To do: Please write out, word for word, the section of the Bhagavad Gita passage that begins at "As the battle" and stops after "at Krishna's head).".

Document section:
6. Bhagavad Gita Online Course – Chapter 1, Verse 13-23 (Refining Your Responses)


Chapter 1, Verses 13-18:

The battlefield was suddenly filled with a cacophony of sounds as conches, kettledrums, tabors, trumpets, and cow-horns were blasted simultaneously, creating an overwhelming, earth-shaking noise. Amidst this tumultuous setting, Krishna (the charioteer) and Arjuna (the warrior), seated in a resplendent chariot drawn by white horses, raised their divine conches and blew them, producing a sound that stood out even amidst the din. Krishna blew his conch (Panchajanya), Arjuna sounded his (Devadatta), and Bhima (known for his immense strength and fierce deeds) blew his mighty conch (Paundra). King Yudhishthira (eldest of the Pandavas) blew his conch (Anantavijaya), while his brothers Nakula blew his (Sughosha) and Sahadeva blew his (Manipushpaka). The king of Kasi (renowned for his expertise in archery), Sikhandi, Drishtadyumna, Virata (king of his Matsya kingdom), the unmatched Satyaki (a Yadava warrior), Drupada (king of Panchala kingdom), the sons of Draupadi, and Abhimanyu (the mighty-armed son of Subhadra) all blew their conches as well. This collective act symbolized their unity and readiness to fight, each conch contributing to the grand chorus of impending battle.

Chapter 1, Verse 19:

The deafening sound of the conches, resonating through the earth and sky, struck fear into the heart of Dhritarashtra, symbolizing the shattering of his illusions and the unavoidable reality of the impending war. This moment exemplifies how actions rooted in adharma (immorality) eventually return to the doer, as illustrated by the Mahabharata stories where aggression and revenge lead to greater destruction and suffering. For example, Drona's death following Yudhishthira's strategic deceit and Ashwatthama's retaliatory actions with devastating weapons highlight the lesson that letting go of aggression can neutralize powerful threats, much like the peaceful protests led by Martin Luther King Jr. and Gandhi. The verse underscores the inevitability of facing the consequences of one's actions and the ultimate collapse of false hopes and safety. In the following verses, Sanjaya shifts focus to Arjuna, setting the stage for his dialogue with Krishna.

Chapter 1, Verse 20:

As the battle was about to begin, Arjuna, bearing Hanuman on his banner, saw the sons of Dhritarashtra assembled. Lifting his bow, he prepared to speak to Krishna, his charioteer. Background Story how Krishna Got Involved in War: Both the Pandavas and Kauravas sought Krishna's help. Duryodhana stood at Krishna's head while he slept, and Arjuna sat by his feet. Upon awakening, Krishna first saw Arjuna and offered them a choice: his entire army and weapons or Krishna himself, who would not fight. Duryodhana chose the army, while Arjuna chose Krishna, valuing his wisdom over military strength. This choice symbolized humility (Arjuna at Krishna's feet) versus control (Duryodhana at Krishna's head).

Record extracts:

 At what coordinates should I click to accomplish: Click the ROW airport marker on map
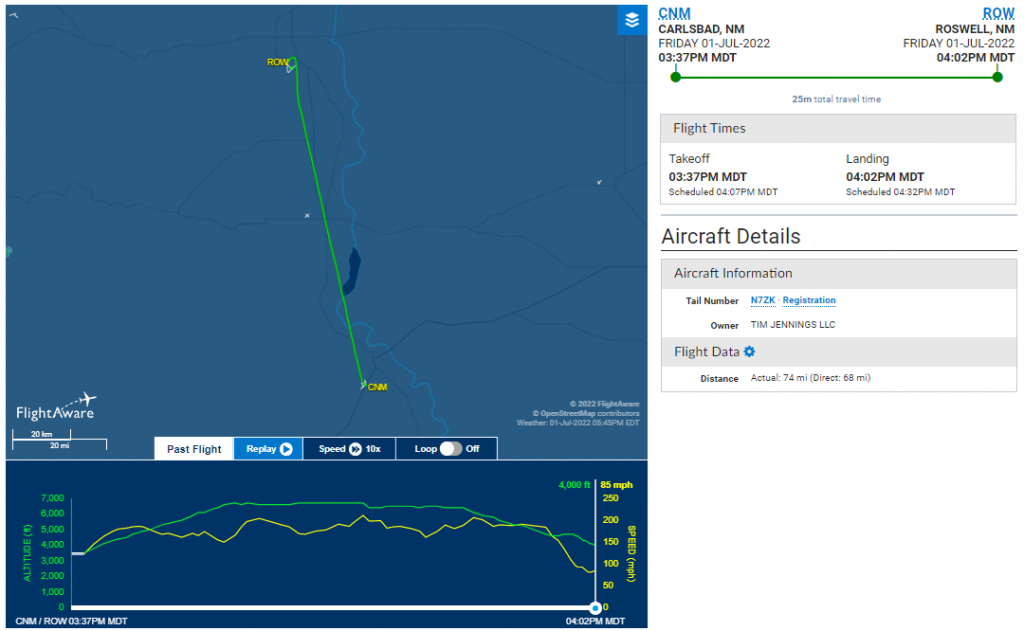point(290,64)
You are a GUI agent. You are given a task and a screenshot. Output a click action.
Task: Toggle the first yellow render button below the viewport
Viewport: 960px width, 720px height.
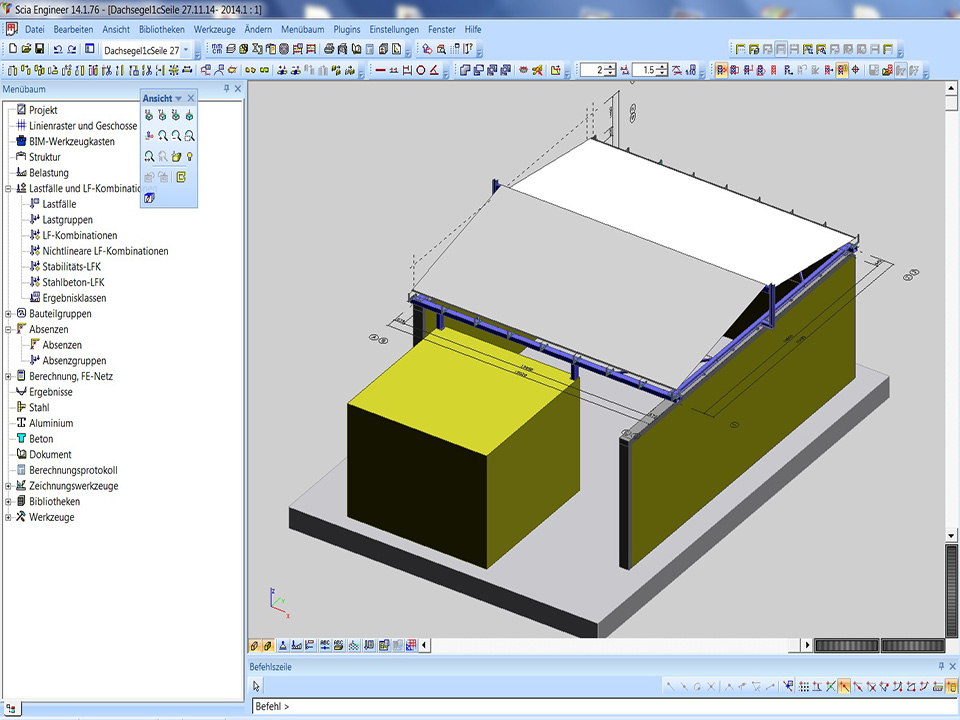255,645
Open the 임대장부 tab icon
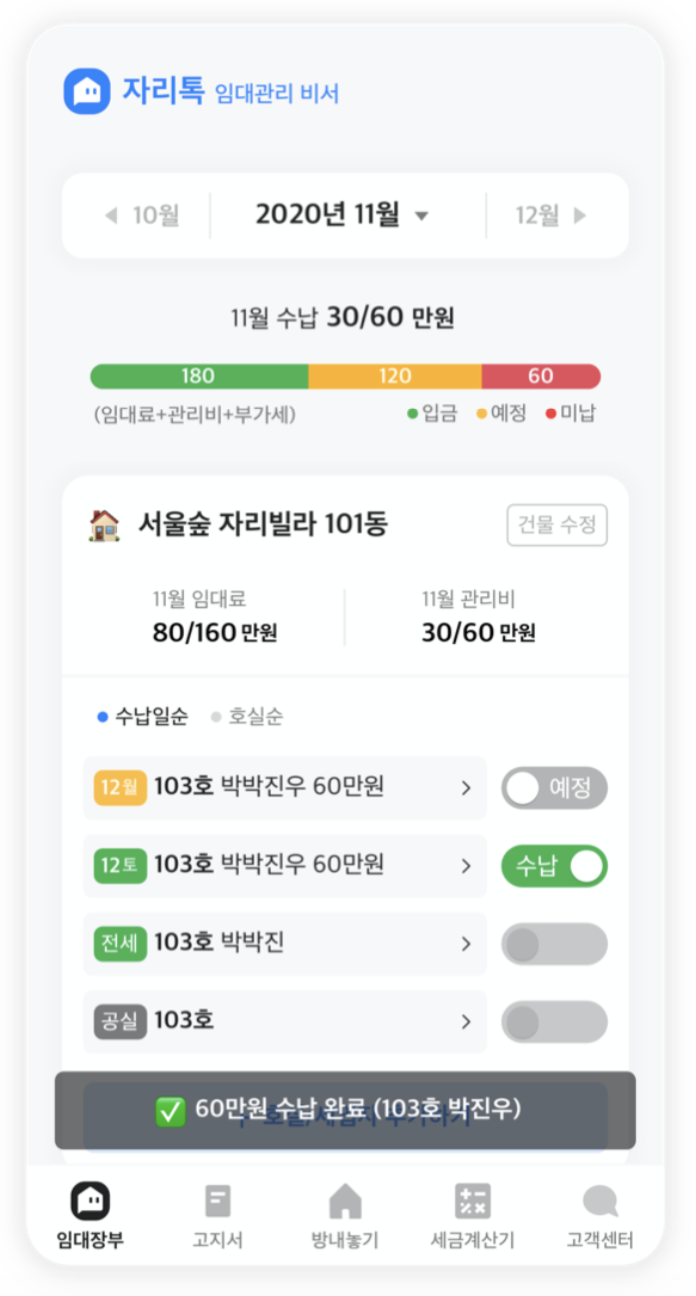 click(90, 1200)
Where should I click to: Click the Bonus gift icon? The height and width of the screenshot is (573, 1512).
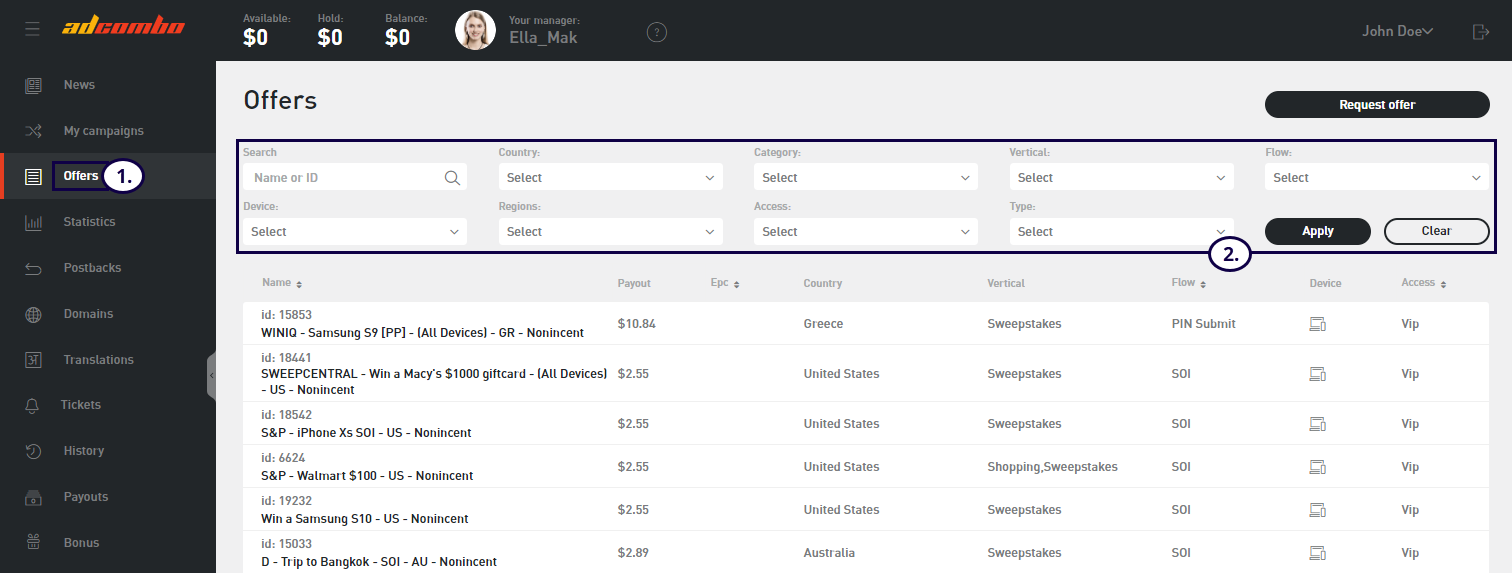pos(34,543)
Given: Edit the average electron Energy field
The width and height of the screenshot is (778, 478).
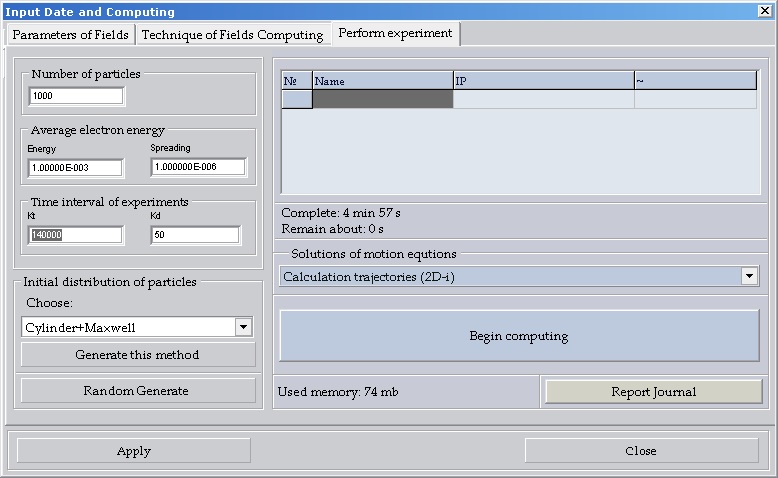Looking at the screenshot, I should [76, 167].
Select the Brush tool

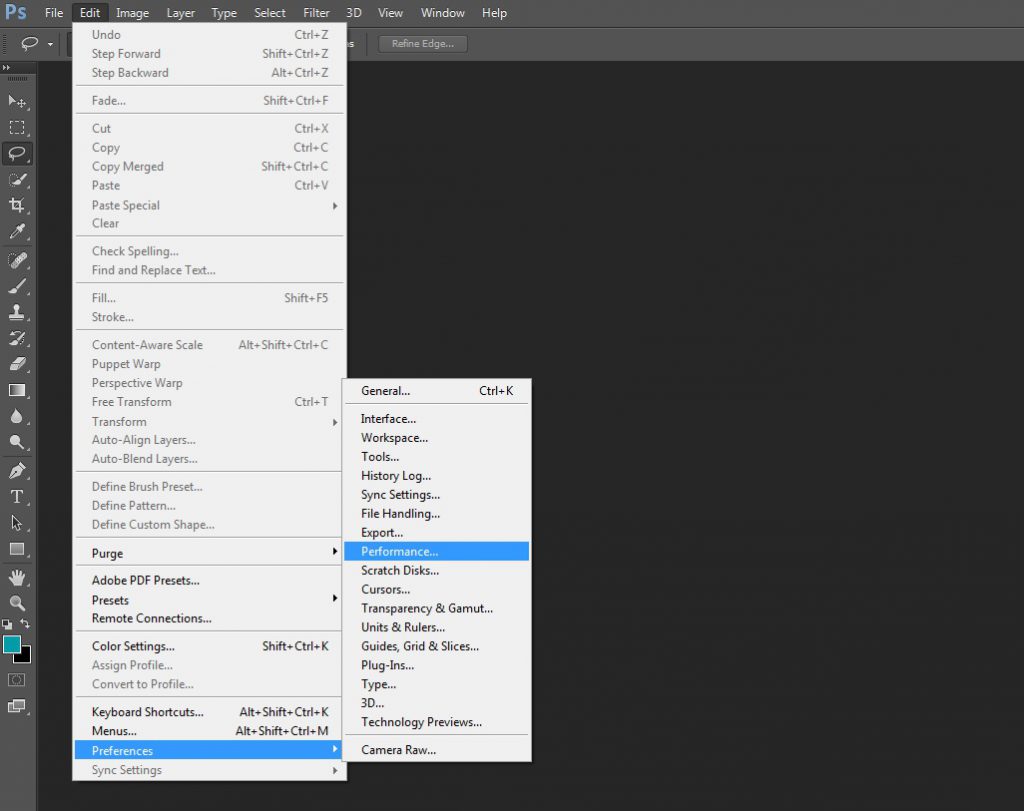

Reply to the exercise:
As the battle was about to begin, Arjuna, bearing Hanuman on his banner, saw the sons of Dhritarashtra assembled. Lifting his bow, he prepared to speak to Krishna, his charioteer. Background Story how Krishna Got Involved in War: Both the Pandavas and Kauravas sought Krishna's help. Duryodhana stood at Krishna's head while he slept, and Arjuna sat by his feet. Upon awakening, Krishna first saw Arjuna and offered them a choice: his entire army and weapons or Krishna himself, who would not fight. Duryodhana chose the army, while Arjuna chose Krishna, valuing his wisdom over military strength. This choice symbolized humility (Arjuna at Krishna's feet) versus control (Duryodhana at Krishna's head).